Files
pytorch/torch/_functorch/config.py
IvanKobzarev 4439255148 [aotd] Support saved tensors hooks in aot_autograd (#150032)
https://github.com/pytorch/pytorch/issues/148222

Goal:

At the moment autograd saved tensors hooks are run in eager after compiled forward.
They are executed at the same time for all saved tensors.
Hooks can be used to reduce amout of memory used for saved tensors, doing quantization or offloading to cpu.
This is suboptimal for optimization of peak memory.
Better solution will be to put the hooks in the graph, as close as possible to the last usage of the tensor.

To get user specified autograd saved tensors hooks in the graph.

Logic:

UX:
If user specifies with torch.autograd.graph.saved_tensors_hooks(pack_gm, unpack_gm).
Where pack_gm and unpack_gm are torch.fx.GraphModule.
Then AotAutograd will retrace those graph modules, doing decompositions and functionalization in aot_autograd, inlining the result graphs in forward epilogue and backward prologue.

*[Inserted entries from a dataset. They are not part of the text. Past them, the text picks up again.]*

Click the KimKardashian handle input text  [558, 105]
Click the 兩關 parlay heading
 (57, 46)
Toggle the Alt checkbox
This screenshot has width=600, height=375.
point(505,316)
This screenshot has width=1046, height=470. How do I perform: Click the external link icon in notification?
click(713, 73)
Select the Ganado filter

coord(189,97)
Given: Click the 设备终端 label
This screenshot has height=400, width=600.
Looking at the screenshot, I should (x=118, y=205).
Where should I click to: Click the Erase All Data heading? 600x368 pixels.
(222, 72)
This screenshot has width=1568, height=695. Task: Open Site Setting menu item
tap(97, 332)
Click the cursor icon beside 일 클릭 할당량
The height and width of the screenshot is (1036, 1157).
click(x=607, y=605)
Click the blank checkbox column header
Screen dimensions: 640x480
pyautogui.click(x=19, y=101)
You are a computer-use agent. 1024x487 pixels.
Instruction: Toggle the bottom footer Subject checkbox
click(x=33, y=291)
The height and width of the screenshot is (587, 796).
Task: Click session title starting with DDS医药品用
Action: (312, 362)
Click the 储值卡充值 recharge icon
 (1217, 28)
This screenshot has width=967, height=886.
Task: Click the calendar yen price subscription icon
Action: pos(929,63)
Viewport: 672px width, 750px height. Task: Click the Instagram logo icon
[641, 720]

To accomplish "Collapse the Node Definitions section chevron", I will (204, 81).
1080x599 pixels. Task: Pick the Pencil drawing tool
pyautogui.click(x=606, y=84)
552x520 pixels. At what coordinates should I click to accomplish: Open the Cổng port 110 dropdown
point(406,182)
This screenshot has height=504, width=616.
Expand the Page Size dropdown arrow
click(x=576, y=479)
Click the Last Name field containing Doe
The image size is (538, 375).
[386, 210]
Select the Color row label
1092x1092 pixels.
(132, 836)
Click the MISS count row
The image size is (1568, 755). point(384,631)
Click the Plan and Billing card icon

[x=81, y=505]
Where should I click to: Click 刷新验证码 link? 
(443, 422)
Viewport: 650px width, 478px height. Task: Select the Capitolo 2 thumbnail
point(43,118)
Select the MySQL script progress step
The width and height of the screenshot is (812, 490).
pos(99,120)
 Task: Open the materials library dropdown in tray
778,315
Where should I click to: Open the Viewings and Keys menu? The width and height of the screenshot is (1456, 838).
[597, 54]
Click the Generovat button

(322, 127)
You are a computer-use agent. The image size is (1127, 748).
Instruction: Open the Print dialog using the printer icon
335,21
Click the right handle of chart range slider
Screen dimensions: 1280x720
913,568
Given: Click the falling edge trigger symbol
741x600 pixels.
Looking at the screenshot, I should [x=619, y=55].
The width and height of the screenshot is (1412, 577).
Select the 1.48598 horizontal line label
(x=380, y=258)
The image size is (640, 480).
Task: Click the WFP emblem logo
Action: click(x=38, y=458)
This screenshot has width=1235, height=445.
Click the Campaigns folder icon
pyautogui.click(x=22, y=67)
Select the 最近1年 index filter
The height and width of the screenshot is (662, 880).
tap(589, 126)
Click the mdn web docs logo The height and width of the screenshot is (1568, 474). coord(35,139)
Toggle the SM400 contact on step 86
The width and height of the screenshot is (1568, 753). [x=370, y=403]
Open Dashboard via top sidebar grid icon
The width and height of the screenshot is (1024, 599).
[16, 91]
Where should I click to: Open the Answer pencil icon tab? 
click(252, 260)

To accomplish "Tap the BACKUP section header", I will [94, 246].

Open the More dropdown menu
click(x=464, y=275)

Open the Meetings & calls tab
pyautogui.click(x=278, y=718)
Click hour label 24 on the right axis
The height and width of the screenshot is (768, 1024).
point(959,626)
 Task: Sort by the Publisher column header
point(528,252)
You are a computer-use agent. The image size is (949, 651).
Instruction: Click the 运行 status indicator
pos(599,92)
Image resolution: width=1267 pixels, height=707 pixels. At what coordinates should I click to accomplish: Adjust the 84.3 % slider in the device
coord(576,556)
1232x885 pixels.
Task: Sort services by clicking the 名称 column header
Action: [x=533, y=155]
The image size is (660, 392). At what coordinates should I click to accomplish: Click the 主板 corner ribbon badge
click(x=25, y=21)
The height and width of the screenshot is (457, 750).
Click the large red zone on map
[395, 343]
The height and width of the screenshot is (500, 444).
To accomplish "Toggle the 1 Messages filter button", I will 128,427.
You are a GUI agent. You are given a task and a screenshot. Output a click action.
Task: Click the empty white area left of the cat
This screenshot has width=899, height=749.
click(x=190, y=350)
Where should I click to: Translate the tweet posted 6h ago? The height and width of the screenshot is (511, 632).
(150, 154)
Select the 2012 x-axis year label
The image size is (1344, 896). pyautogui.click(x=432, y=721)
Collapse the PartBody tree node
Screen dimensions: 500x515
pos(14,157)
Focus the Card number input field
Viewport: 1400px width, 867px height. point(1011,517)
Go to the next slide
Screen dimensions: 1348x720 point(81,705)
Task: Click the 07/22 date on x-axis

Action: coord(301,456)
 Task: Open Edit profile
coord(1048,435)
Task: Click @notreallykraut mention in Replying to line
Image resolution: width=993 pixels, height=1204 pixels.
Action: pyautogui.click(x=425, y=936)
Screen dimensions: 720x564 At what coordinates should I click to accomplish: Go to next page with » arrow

User may want to use control logic in the hooks, for example applying quantization only for specific dtypes and sizes.

This is also possible, user can put it into torch.fx.wrap function and use symbolic trace to make a GraphModule.

In that case AotAutograd cahing will work only in case when user explicitly set to the torch.fx.wrap call_function node "user_cache_hash" metadata.

If this metadata set - then aot_autograd cache can use saved cache artifact.
If metadata is not set - then cache is bypassed.

Dynamo:
Dynamo traces pack and unpack hooks and installs them as subgraph and explicitly adds to the output_graph. (As those subgraphs are not used and will not be copied in the result by default).

The complexity here is that at this moment we do not have example of inputs for the hooks.
We trace  pack_hook with some Tensor from the inputs.
The result subgraphs are added to the hashing of AotAutograd Cache.

In AotAutograd we retrace the graph with the true saved tensors coming from partitioner.

Backwards Compatibility:
As current hooks are executed in eager mode and not all of them will be traceable - we only try to put in the graph hooks, explicitly marked by user with annotation (@_inlineable_saved_tensors_hooks).
For other hooks or if compiled autograd is enabled - keep the same logic.

Recompilations:
Hooks are guarded with lambda guard matching function id to cause recompilation if user reruns compiled function.

Aot_autograd:
After partitioner prepared forward and backward module - we trace prepared at Dynamo graphs for pack and unpack hooks and inline them in epilogue of forward and prologue of backward. Forward outputs and backward inputs are changed, transparently for user.

We do not try to put it close the last usage etc., relying on inductor to do this optimization.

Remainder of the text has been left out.